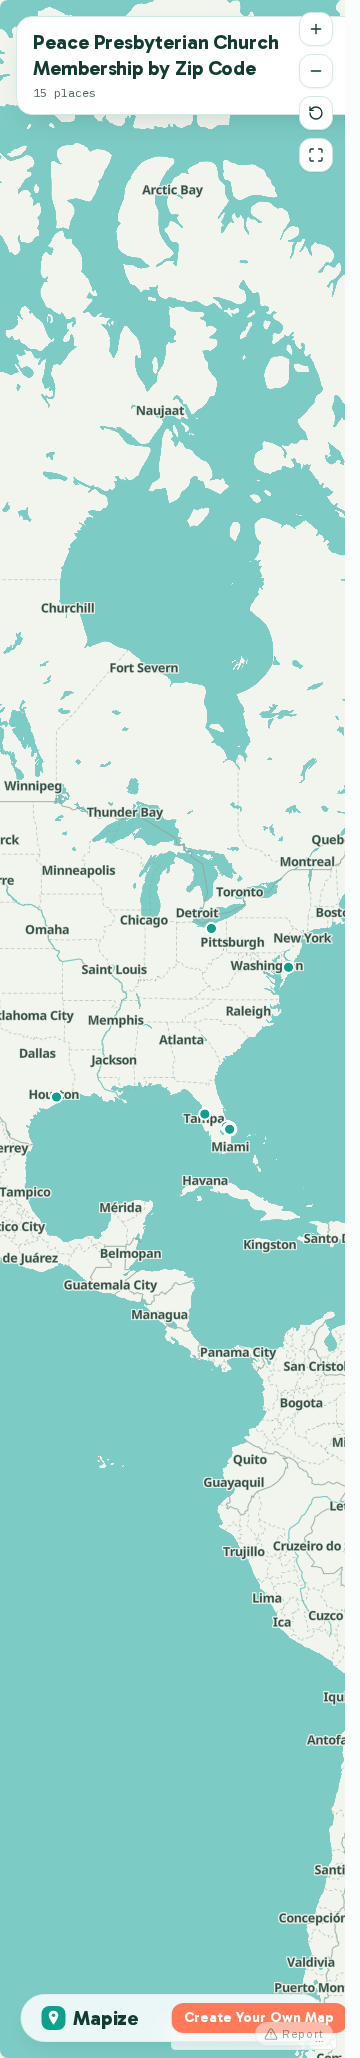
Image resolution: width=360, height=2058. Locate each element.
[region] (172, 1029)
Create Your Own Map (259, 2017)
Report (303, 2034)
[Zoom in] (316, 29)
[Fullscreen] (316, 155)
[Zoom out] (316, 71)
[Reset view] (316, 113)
◆ ◆ ◆ ◆
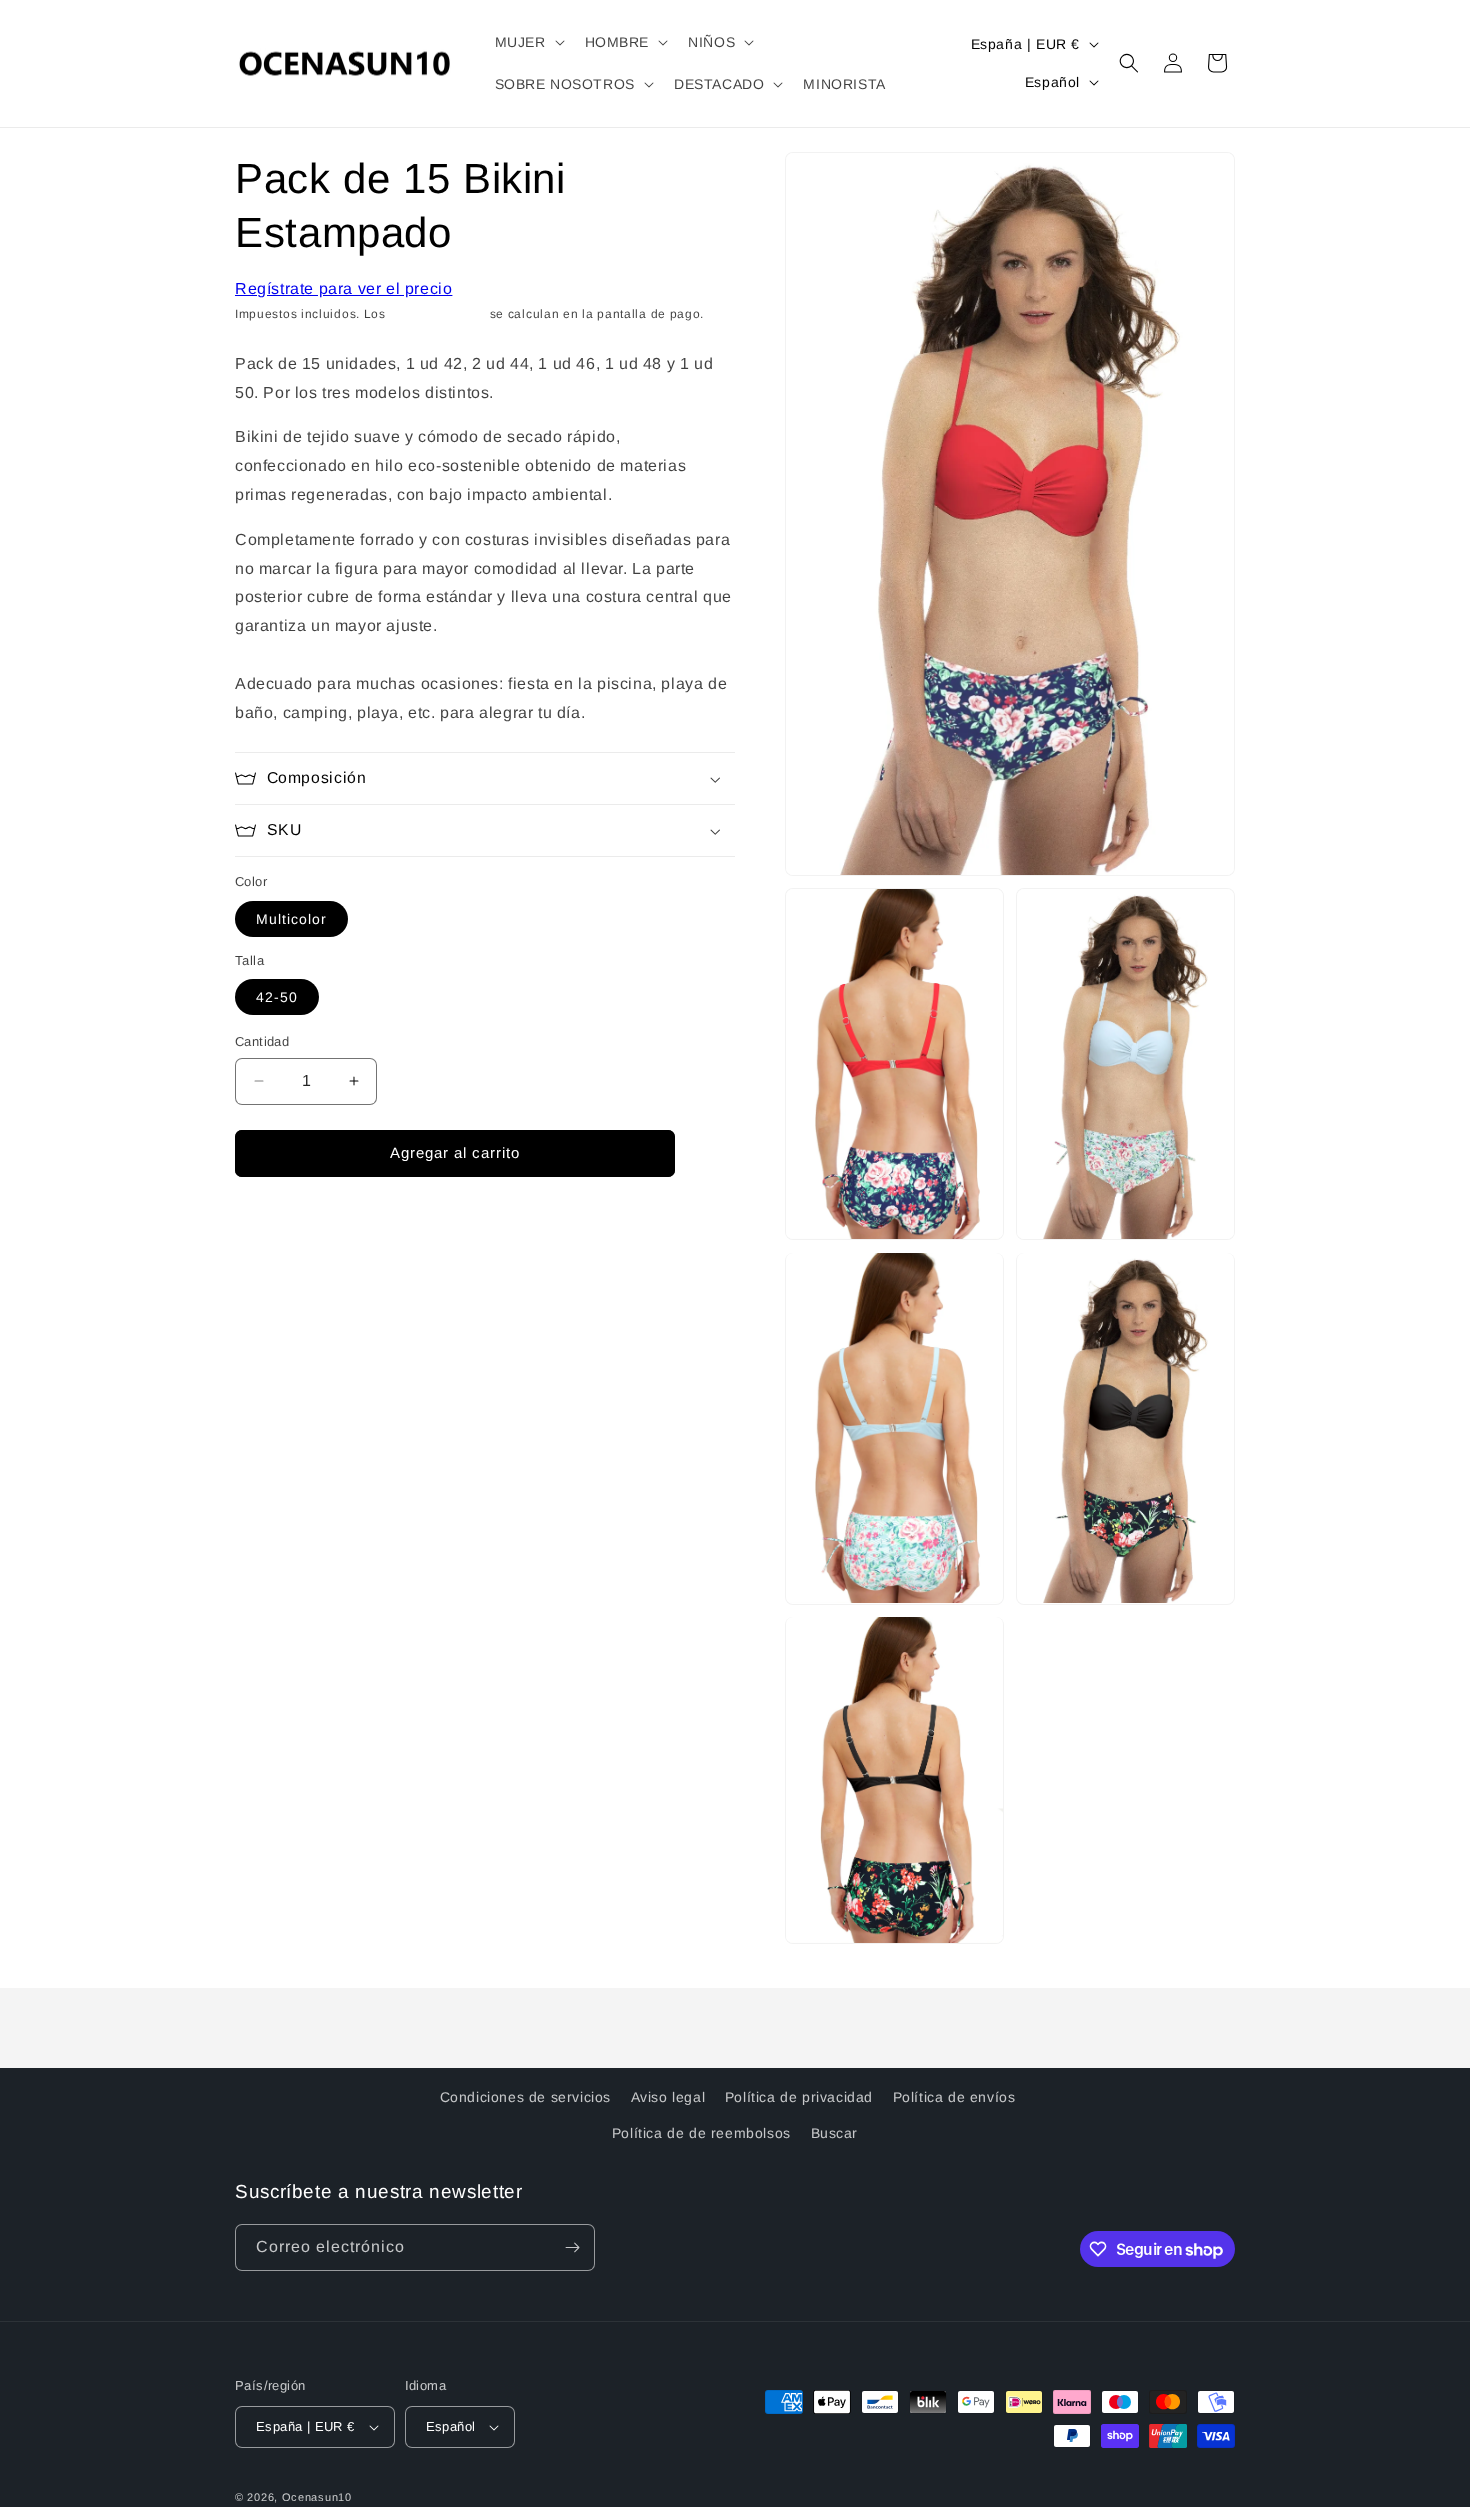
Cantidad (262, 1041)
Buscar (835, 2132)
◆ ◆ ◆ ◆
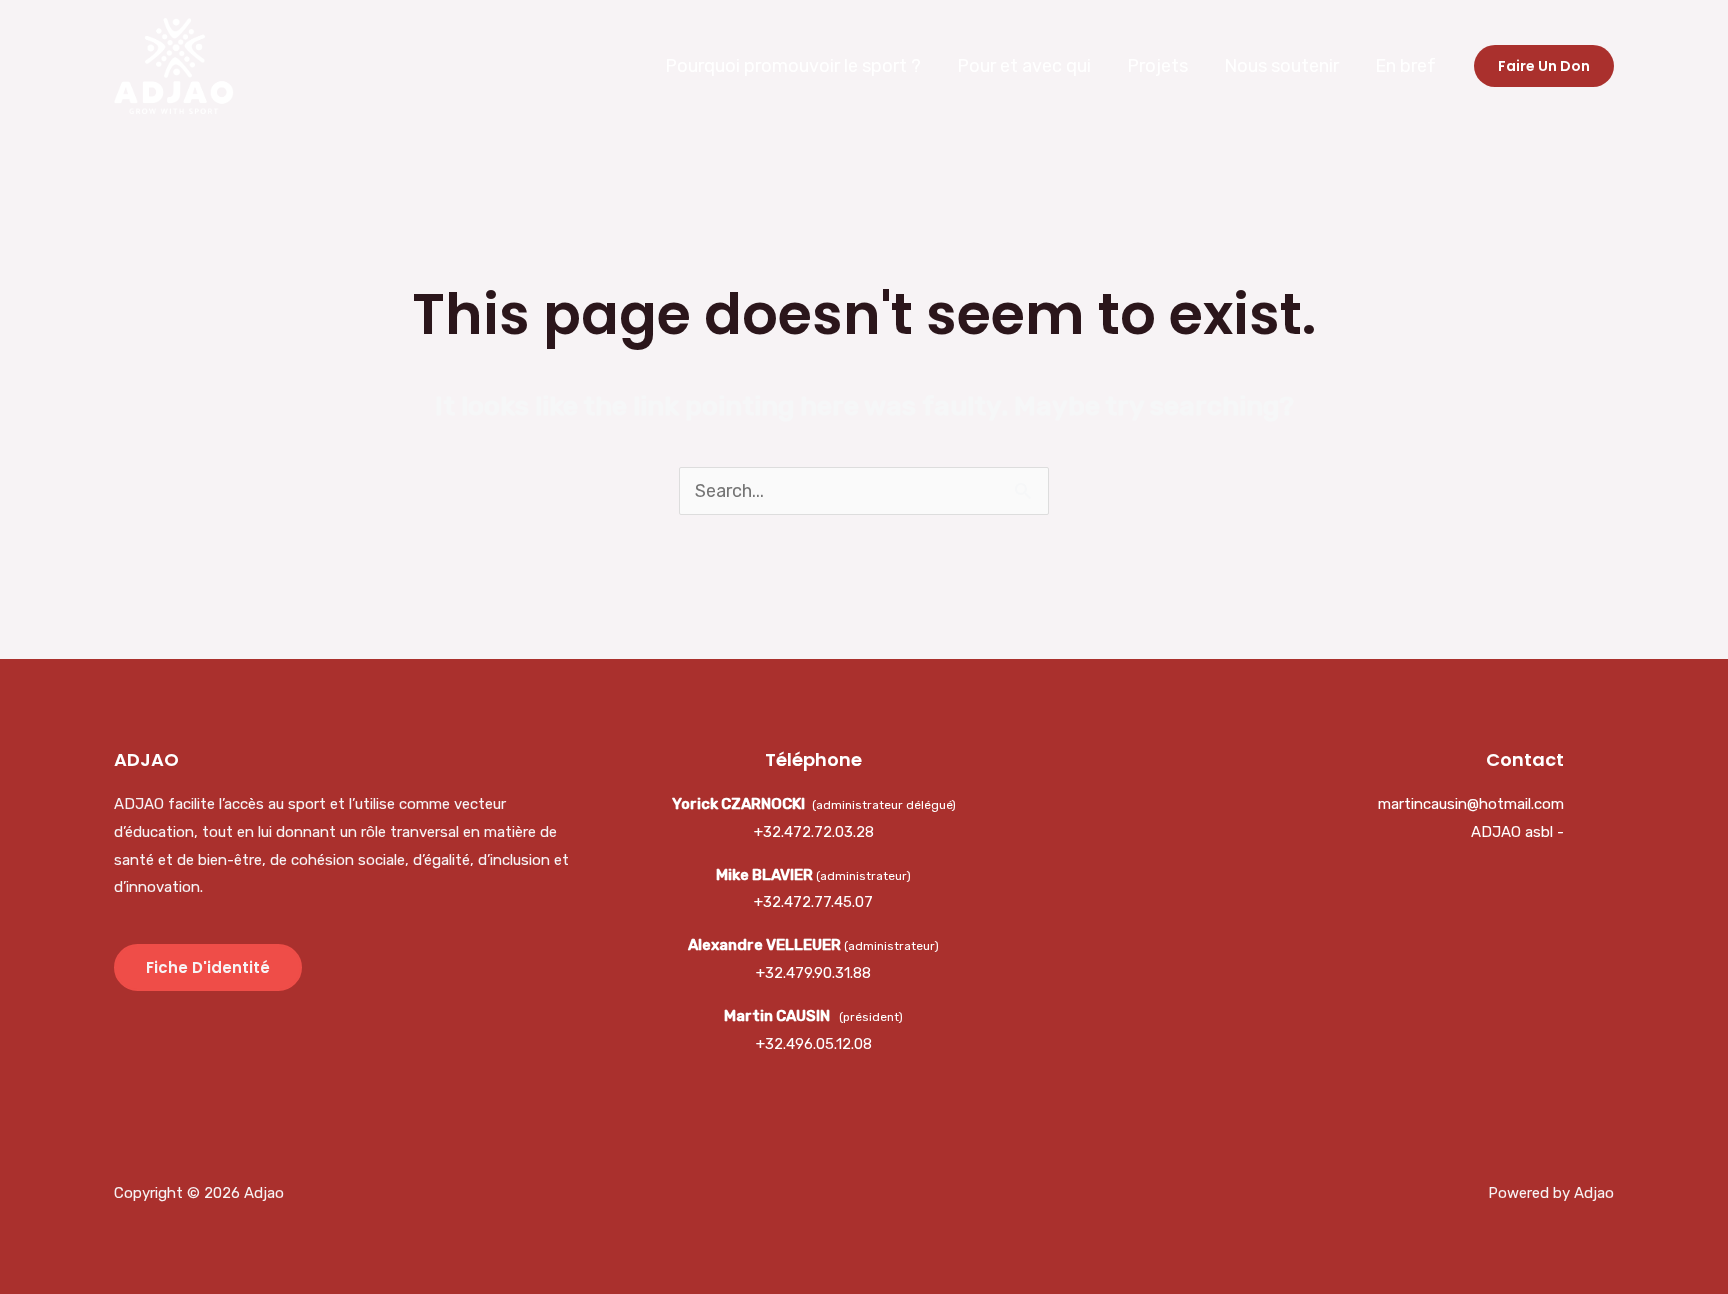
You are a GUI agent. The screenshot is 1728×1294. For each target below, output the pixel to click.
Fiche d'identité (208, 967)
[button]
◆ ◆ ◆ ◆
Task description:
I need every line of the data that has the word "each"; please list them.

Response to this task:
Image resolution: width=360, height=2058. Locate each element.
You are a GUI agent. The screenshot is 1728×1294. For each target below, output the pixel to click.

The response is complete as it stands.